Machine learning could soon make it easier for news publishers to monitor the equity of their coverage in real-time.

A new content analysis tool from Lenfest Local Lab and the Brown Institute for Media Innovation could soon help outlets audit the language, locations and visuals used in news stories. The resulting data can provide insights for news leaders who ultimately want to address diversity and representation in their coverage. But this content analysis effort isn’t regularly executed in newsrooms because the process can be time-consuming and costly.


“The biggest challenge still is bandwidth,” said Sarah Schmalbach, director of the Lenfest Local Lab, a local news product and user experience innovation team. “That is why we’re building a tool that allows newsrooms to zoom out and analyze the representation of their coverage.”

Newsrooms may think they are aware of the diversity of their coverage, both in a geographic and racial context. But for all the emphasis on audience analytics, Schmalbach believes many news operations could spend more time evaluating how their own resources are allocated.

In an attempt to streamline efforts, the team behind the project is working on an open-source tool that can scan large content archives as well as recent stories for data. The Philadelphia Inquirer, which is owned by the Lenfest Institute for Journalism, will be first to test the tool which is being developed with support from the Google News Initiative Innovation Challenge.

“The tool will support newsrooms who want to have a broader look at their body of work,” Schmalbach said.

A more recent test product used natural language processing technology to process content data; however, language analysis alone couldn’t extract location as accurately as needed, said Michael Krisch, the deputy director of the Brown Institute, a collaborative effort between the Columbia University journalism program and Stanford University’s engineering school.

“One thing that became obvious was there’s no way to scale that process,” he said. “The insights just don’t translate correctly, so we started thinking about ways tech could assist editors.”


Machine learning proved more reliable in pulling location data from stories, he said. Once the technology is improved, it could help other newsrooms identify geographic coverage gaps more efficiently and adjust editorial strategies and business structures that might be contributing to underrepresentation.

“The goal is to make a tool that can move well beyond the Inquirer,” Krisch said. “The beauty of machine learning is that it’s able to adapt and learn from the environment it’s in.”

As part of the GNI Innovation Challenge, the Brown Institute is working with the Lenfest Local Lab to further improve the location data extracted by this tool. After improving location identification, the team hopes to incorporate outside datasets — such as U.S. Census stats — that add additional context to the analysis. That combination of data could also help beat reporters research and focus news coverage.


“Incorporating outside datasets could contextualize beat coverage in ways we haven’t been able to do before,” said Ana Graciela Méndez, Lenfest Local Lab special projects editor.

Once a large content set is analyzed, this tool could also be used to organize coverage around communities that provides many benefits to residents.
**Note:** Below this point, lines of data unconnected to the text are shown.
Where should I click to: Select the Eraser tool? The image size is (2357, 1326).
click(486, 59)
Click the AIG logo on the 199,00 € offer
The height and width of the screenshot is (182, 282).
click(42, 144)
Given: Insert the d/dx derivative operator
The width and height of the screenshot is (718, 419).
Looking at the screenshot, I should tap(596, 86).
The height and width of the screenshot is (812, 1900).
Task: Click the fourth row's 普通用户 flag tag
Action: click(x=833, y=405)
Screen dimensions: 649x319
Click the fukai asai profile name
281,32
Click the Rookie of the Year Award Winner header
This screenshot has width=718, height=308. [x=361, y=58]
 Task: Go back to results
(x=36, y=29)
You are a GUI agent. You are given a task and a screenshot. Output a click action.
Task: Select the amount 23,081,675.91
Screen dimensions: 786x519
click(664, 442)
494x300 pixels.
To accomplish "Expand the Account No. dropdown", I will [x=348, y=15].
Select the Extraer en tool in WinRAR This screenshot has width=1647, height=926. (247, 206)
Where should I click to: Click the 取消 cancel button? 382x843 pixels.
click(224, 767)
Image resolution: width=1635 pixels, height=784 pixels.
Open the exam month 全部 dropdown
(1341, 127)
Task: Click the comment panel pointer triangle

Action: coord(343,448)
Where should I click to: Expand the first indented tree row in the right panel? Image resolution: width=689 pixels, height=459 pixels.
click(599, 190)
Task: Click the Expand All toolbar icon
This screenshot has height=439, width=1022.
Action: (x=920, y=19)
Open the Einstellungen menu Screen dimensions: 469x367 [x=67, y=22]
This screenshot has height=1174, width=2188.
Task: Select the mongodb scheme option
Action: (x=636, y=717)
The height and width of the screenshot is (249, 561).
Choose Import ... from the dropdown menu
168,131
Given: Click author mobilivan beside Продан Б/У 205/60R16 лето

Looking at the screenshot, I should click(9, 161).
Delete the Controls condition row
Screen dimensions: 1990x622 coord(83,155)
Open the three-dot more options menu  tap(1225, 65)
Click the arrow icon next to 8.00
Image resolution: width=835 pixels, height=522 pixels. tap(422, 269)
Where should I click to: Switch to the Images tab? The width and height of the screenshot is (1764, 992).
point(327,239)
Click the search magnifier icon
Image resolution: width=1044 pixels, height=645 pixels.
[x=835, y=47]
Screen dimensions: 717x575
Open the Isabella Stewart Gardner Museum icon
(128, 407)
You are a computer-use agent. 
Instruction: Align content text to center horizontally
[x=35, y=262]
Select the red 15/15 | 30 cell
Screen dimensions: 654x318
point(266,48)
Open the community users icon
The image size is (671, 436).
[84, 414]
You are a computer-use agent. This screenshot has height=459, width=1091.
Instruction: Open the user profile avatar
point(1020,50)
For example, publishers might be able to deliver stories to readers about their neighborhood, school or part of town.

The project, once complete, could eventually complement similar industry efforts to analyze content in real-time, whether it’s content management systems that require reporters to manually enter source diversity data or dashboards that showcase this information.

“We are excited to be working alongside other DEI-focused Google GNI Innovation Challenge winners including Gannett, Next City and Bloom Labs because we are by no means the first or last people to be working in this space,” Schmalbach said.